Mumbai (AsiaNews) – Il governo dell’Hariyana conferirà “uno status equivalente a quello di ministro” al guru Baba Ramdev, nominato nei giorni scorsi ambasciatore dello Stato per promuovere lo yoga e l’ayurveda. Lo ha twittato questa mattina Anil Vij, ministro della Salute e dello sport nello Stato indiano. Lenin Raghuvanshi, fondatore e presidente del People’s Vigilance Committee on Human Rights (Pvchr) che conosce di persona il controverso guru, afferma ad AsiaNews: “La nomina di Baba Ramdev è fatta per rafforzare le forze fasciste e accrescere il concetto di Stato indù”.

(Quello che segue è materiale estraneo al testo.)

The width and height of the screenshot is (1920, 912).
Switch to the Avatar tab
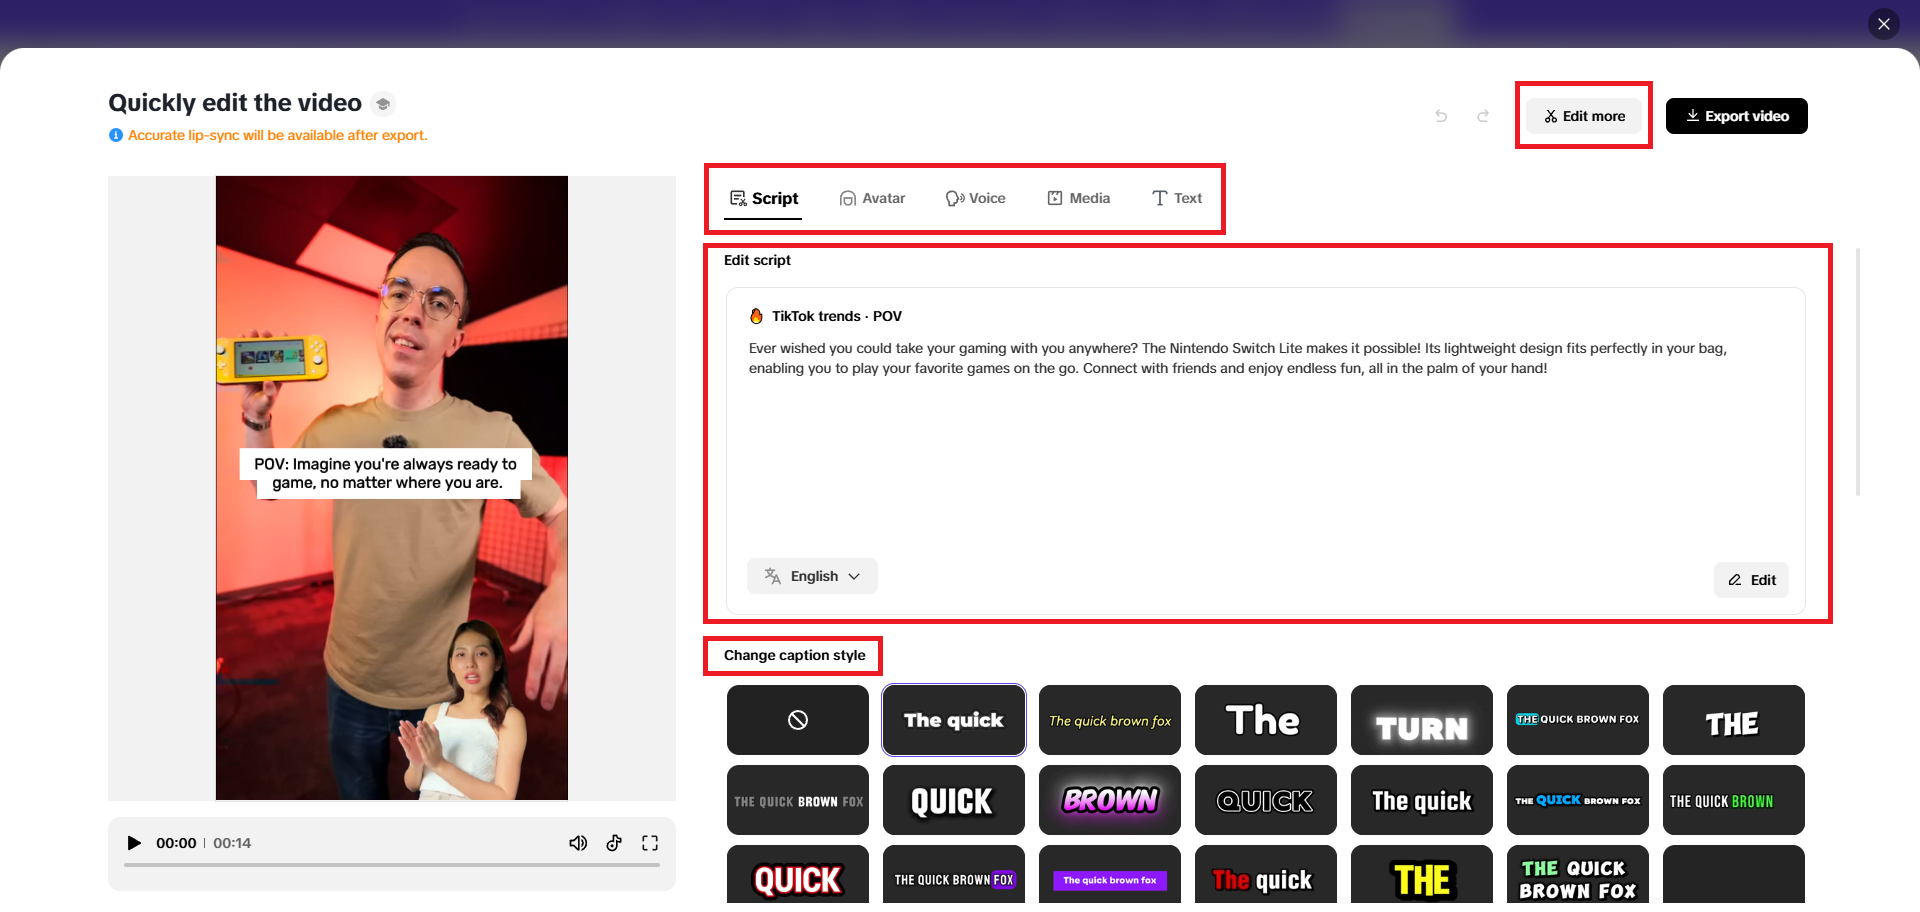click(872, 198)
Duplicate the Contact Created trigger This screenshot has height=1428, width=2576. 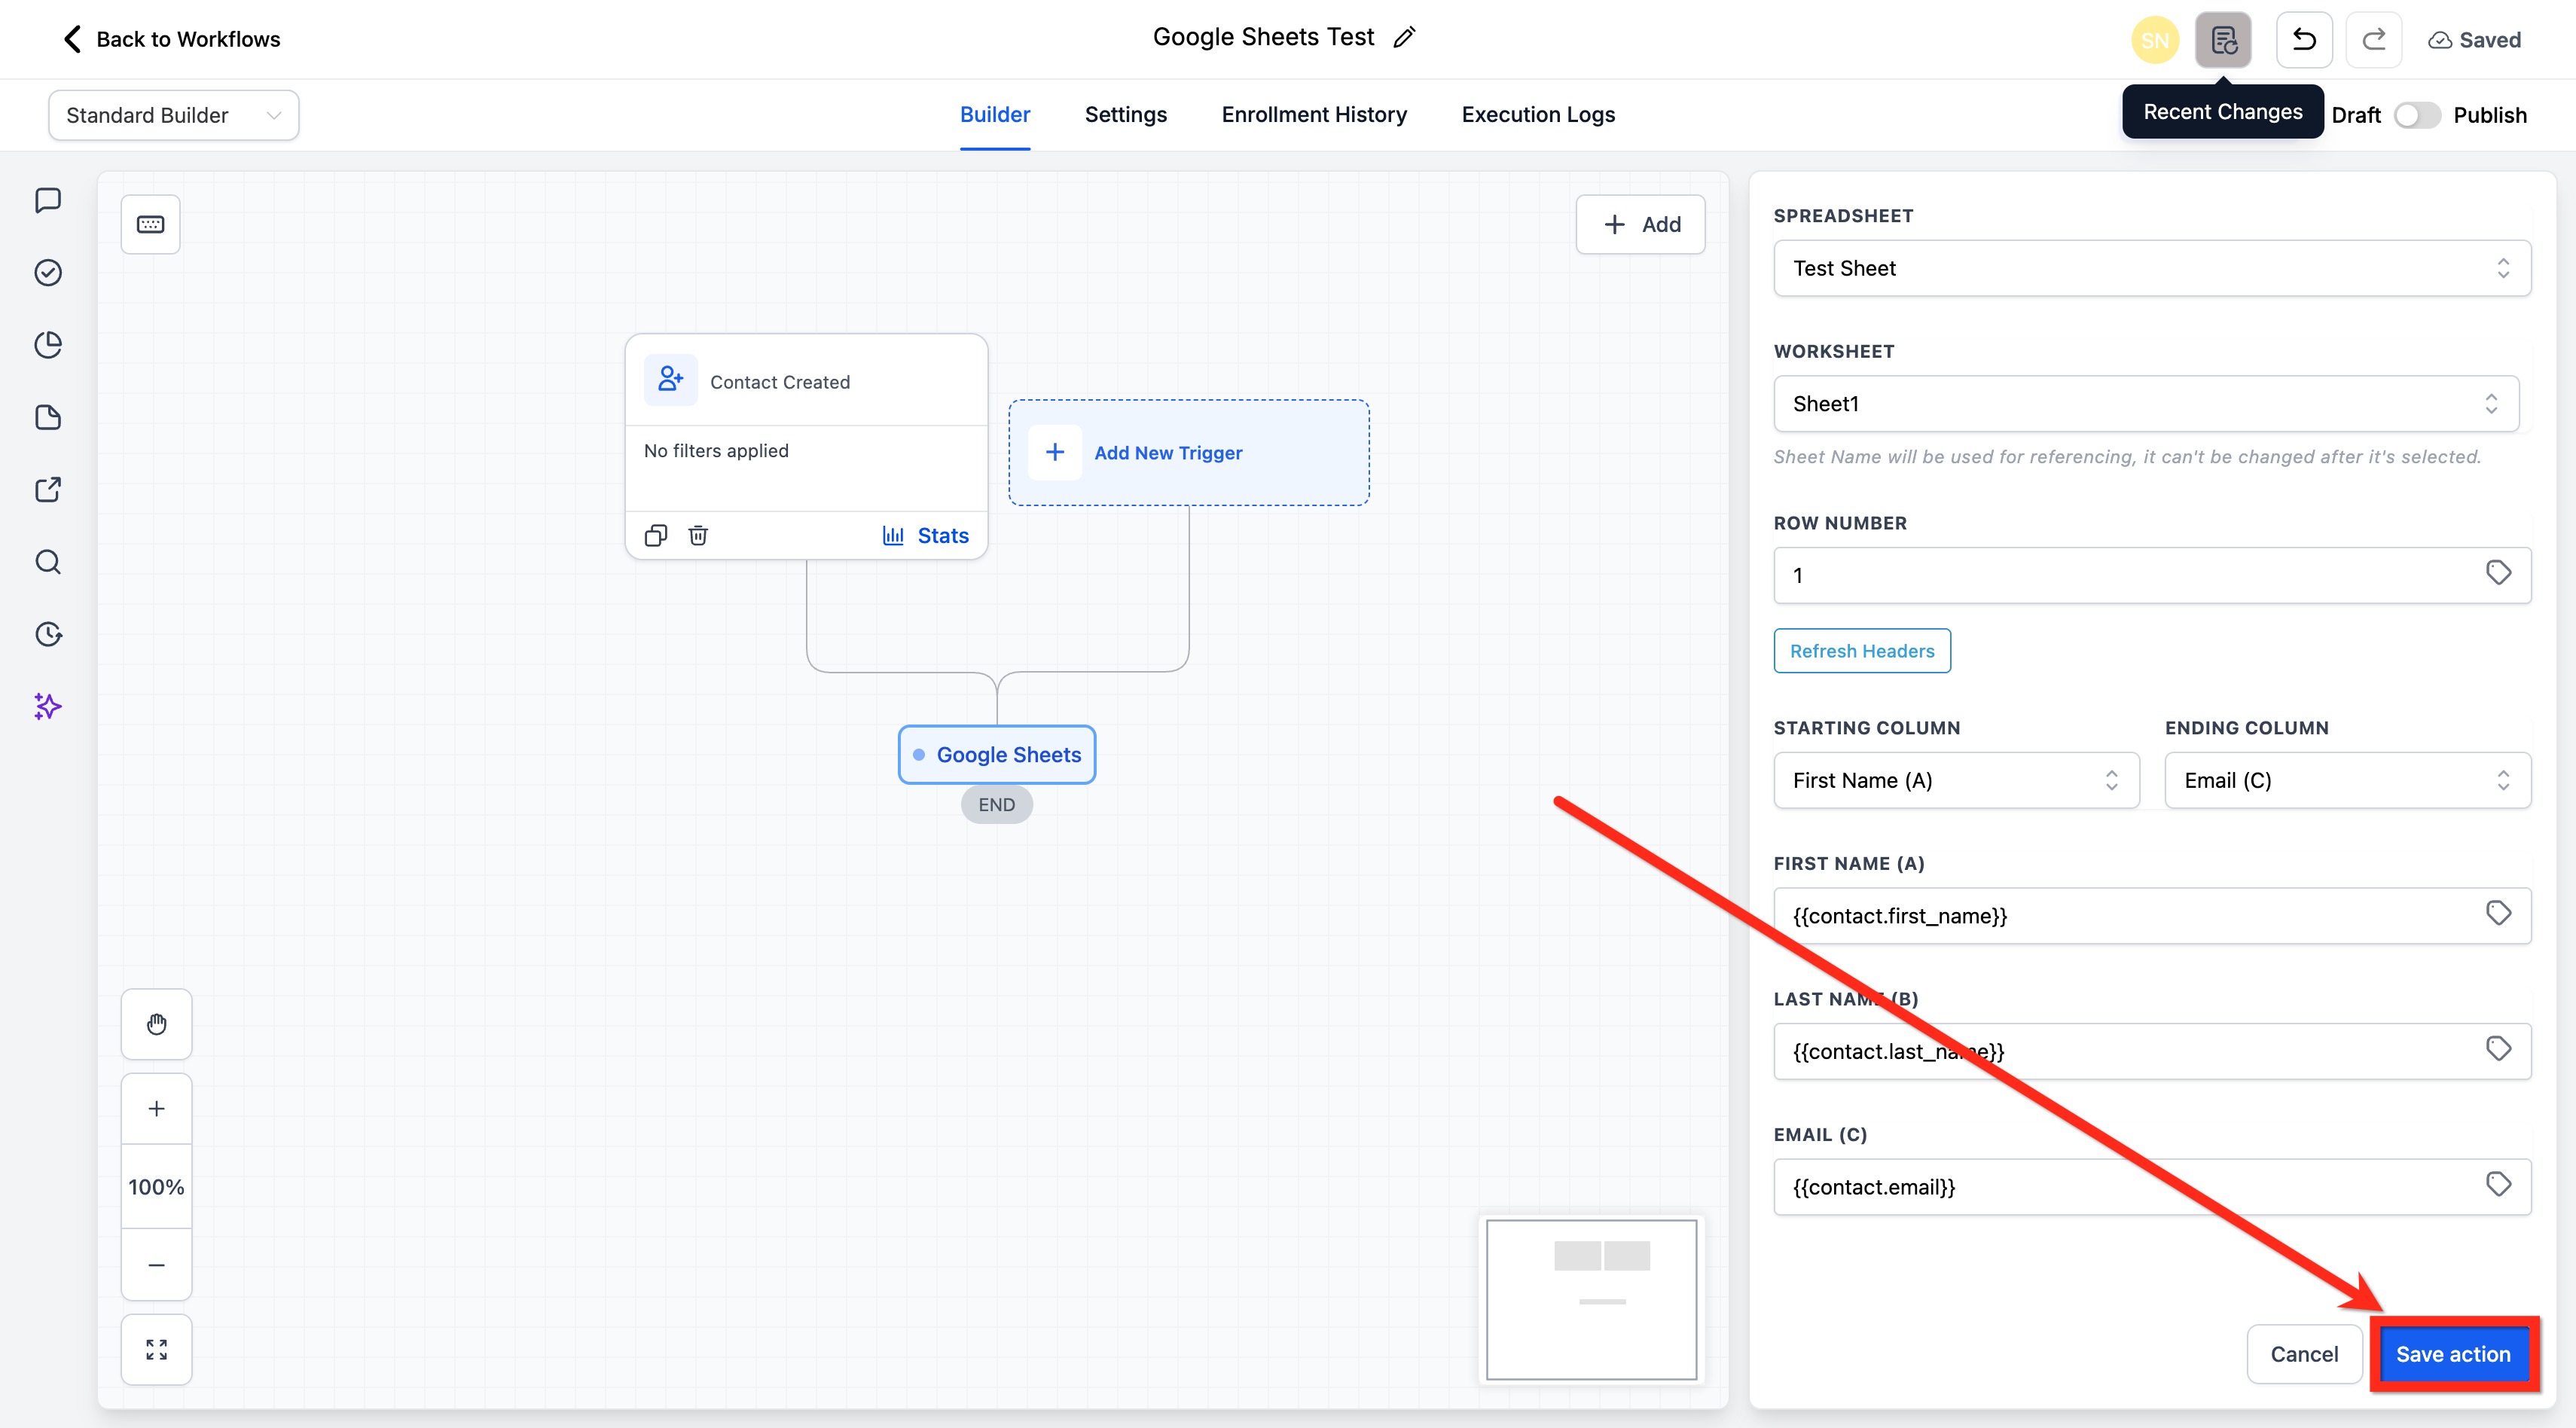click(x=655, y=535)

La ministro Vij ha aggiunto che lo yoga diventerà materia di studio obbligatoria nelle scuola dello Stato. Per attuare questo progetto il governo costruirà yogshala (“sala da yoga”) in tutte le città e nei circa 6.500 villaggi, sotto la supervisione del guru.

“L’inclusione dello yoga nei programmi scolastici – ha spiegato il politico – renderà l’Haryana uno Stato-modello, basato sui valori tradizionali indiani”.

Più che un guru, Baba Ramdev è considerato un magnate della finanza: dal 1995 ha costruito un vero e proprio impero dello yoga, che si estende dall’India fino a una remota isoletta della Scozia e che gli ha fruttato un patrimonio di 11 miliardi di rupie (circa 240 milioni di dollari). Molti hanno sollevato dubbi sulla provenienza di questo denaro. Inoltre egli è da sempre molto vicino ai nazionalisti indù del Paese, che in molte occasioni hanno preso le sue difese.

Raghuvanshi, che è un attivista per i diritti dei dalit (fuoricasta), ricorda ad AsiaNews: “Baba Ramdev è stato molto attivo quando il movimento anti-corruzione proponeva il Jan Lokpal Bill, e auspicava la restituzione del denaro sporco. Che fine ha fatto ora la legge e la sua lotta alla corruzione?”.